## 本文の抜粋:
____________

懐かしのキネマ その100 【史上最大の作戦】

この映画の題名は「The Longest Day」といいます。第二次大戦末の1944年6月6日に、米英仏加の連合軍がノルマンディ(Normandy)に上陸した日が「最も長い一日」、Dデイ(D-Day) といわれます。ヨーロッパにおいてナチスドイツはロシア東部戦線(Eastern Front)が膠着状態の中で、連合軍がフランス北部に上陸するとの予測が強まり、大西洋沿岸に地雷や障害物などを埋めて上陸作戦に備えていました。北アフリカから戻ってきたドイツ陸軍B軍団団長ロンメル元帥(Erwin Rommel)は、イギリスに面した海岸線で地雷の敷設が400万個と聞いて、600万個に増やすよう檄を飛ばしていました。その時ロンメルは「大軍を水際で撃滅させること、上陸する最初の24時間が極めて重要で、その時は連合軍にとっても我々にとっても一番長い日となるだろう」と語ります。

____________

## 取り組む課題:
(a) 下にあるデータの行のうち、「The height and width of the screenshot is (409, 690).」を含む行から「coord(34,86)」を含む行までを、両端の行も含めて書き直してください。その際、「icon」を「button」に置き換え、ほかは一切変えないでください。
(b) 上に載せた映画『史上最大の作戦』についての文章を、最後の文の続きから書き進めてください。

保存済みデータ項目:

____________

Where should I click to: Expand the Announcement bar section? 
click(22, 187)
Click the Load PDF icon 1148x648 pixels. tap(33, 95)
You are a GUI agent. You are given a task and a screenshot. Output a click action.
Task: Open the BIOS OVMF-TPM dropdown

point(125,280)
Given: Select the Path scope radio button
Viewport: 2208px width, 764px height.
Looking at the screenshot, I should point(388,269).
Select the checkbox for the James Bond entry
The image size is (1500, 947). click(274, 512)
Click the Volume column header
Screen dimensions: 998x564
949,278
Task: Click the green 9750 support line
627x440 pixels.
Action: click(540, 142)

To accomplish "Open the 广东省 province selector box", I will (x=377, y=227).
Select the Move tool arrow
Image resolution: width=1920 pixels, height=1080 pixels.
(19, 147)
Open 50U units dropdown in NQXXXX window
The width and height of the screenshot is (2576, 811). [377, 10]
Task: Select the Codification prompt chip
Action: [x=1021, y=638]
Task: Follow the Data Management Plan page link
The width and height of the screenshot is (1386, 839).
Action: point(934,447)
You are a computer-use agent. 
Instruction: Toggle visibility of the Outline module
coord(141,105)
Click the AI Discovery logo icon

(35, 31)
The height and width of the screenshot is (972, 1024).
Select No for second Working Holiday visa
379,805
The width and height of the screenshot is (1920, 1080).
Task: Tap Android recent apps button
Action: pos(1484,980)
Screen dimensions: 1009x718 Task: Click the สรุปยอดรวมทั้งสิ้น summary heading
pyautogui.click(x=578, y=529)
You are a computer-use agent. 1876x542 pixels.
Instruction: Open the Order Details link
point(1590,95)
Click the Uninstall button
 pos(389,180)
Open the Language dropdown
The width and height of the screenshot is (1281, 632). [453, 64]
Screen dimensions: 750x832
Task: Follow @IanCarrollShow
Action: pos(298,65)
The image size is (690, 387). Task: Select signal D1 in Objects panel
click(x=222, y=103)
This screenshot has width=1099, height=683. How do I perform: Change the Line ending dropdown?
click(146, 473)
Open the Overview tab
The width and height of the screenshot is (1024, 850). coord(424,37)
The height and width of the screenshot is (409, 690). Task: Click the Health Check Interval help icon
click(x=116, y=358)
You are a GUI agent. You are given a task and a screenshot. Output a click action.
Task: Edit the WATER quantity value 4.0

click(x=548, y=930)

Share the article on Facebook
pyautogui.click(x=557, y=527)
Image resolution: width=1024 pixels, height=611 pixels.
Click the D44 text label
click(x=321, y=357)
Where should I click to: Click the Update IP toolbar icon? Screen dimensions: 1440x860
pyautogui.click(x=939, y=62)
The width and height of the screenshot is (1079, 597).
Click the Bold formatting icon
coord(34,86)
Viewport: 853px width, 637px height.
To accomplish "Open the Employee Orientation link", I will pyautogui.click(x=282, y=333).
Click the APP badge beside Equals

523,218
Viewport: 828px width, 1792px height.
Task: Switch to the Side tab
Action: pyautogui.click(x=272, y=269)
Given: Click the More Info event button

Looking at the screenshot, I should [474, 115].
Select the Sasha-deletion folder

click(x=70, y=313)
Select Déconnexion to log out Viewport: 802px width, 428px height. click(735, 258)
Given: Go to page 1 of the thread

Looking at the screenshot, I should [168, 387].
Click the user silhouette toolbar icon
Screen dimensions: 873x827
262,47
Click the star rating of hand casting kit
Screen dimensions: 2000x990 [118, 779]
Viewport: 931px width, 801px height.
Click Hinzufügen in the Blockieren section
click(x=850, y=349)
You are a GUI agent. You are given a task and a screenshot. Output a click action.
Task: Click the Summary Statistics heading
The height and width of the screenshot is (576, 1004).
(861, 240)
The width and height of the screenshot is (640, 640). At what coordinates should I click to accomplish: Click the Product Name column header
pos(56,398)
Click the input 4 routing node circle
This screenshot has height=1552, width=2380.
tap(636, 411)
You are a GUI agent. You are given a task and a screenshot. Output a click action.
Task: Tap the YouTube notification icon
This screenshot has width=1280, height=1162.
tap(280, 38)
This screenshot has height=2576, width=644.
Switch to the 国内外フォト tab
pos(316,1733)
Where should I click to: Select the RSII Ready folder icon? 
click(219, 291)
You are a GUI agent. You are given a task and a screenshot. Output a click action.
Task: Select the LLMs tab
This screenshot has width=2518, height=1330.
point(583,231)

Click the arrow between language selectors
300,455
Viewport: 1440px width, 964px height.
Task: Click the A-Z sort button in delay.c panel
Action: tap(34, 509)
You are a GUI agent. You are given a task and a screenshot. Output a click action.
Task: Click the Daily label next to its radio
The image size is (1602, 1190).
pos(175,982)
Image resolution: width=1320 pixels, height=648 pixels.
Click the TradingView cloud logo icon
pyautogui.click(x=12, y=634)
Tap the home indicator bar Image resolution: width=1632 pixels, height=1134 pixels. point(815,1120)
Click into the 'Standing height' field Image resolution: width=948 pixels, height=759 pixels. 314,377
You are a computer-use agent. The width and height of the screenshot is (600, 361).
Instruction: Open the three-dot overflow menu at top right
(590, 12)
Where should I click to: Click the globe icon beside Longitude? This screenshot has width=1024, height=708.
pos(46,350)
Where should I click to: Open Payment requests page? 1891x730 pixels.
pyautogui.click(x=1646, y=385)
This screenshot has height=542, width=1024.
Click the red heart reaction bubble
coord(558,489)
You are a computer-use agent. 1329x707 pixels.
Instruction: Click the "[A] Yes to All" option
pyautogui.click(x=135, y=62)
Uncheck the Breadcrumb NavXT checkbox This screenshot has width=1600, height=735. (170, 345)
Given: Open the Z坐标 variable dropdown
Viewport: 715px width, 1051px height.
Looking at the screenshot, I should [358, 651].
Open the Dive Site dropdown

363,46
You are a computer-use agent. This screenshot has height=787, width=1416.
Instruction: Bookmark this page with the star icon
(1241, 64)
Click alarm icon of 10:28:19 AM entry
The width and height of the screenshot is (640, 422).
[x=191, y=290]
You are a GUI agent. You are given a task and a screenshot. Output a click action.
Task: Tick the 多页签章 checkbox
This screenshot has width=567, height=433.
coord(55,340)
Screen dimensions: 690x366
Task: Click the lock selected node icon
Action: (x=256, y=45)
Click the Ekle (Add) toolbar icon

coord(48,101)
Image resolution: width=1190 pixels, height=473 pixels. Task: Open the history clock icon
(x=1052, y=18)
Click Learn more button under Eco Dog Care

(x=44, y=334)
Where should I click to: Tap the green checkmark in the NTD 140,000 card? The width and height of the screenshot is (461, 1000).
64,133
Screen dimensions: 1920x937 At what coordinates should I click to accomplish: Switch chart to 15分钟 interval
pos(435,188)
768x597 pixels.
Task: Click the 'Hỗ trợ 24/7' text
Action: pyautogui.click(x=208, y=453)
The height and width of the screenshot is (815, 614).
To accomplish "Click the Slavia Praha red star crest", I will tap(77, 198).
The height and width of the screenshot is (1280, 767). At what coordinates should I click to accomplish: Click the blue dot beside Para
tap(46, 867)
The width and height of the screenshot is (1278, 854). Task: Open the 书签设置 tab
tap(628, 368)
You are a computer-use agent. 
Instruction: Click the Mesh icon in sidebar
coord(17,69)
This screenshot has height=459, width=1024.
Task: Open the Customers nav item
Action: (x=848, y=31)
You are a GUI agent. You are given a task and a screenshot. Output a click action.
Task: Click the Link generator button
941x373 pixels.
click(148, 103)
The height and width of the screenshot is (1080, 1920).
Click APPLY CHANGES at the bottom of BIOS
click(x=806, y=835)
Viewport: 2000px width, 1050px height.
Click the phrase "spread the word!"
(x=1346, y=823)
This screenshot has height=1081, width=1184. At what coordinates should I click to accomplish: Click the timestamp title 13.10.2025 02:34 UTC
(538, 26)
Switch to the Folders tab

____________

## 課題の解答:
(a)
The height and width of the screenshot is (409, 690). Task: Click the Health Check Interval help button
click(x=116, y=358)
You are a GUI agent. You are given a task and a screenshot. Output a click action.
Task: Edit the WATER quantity value 4.0

click(x=548, y=930)

Share the article on Facebook
pyautogui.click(x=557, y=527)
Image resolution: width=1024 pixels, height=611 pixels.
Click the D44 text label
click(x=321, y=357)
Where should I click to: Click the Update IP toolbar button? Screen dimensions: 1440x860
pyautogui.click(x=939, y=62)
The width and height of the screenshot is (1079, 597).
Click the Bold formatting button
coord(34,86)

(b)
Erwin Rommel

ドイツ軍情報部は、占領下のフランスにイギリスのBBC放送が送っている各メッセージの分析を行いながら、ヴェルレーヌ(Paul Verlaine)の詩『秋の歌』が放送されたことに注目していました。その一節「秋の日のヴィオロンの ためいきの」が数日間にわたって放送されて、次の後半の一節が放送された時は24時間以内に連合軍の上陸が始まる事を、レジスタンスから捕獲した資料で知っていました。そして西部軍参謀総長ブルーメントリット大将(Günther Blumentritt)から西部軍最高司令官ルントシュテット元帥(Gerd von Rundstedt)に警戒情報を出すように要請しますが、元帥はラジオから流されるヴェルレーヌの詩だけでは警戒情報は出せないと却下します。ロンメルは6月に入ってから悪天候が続きで連合軍の上陸はないと判断してベルリンに戻ります。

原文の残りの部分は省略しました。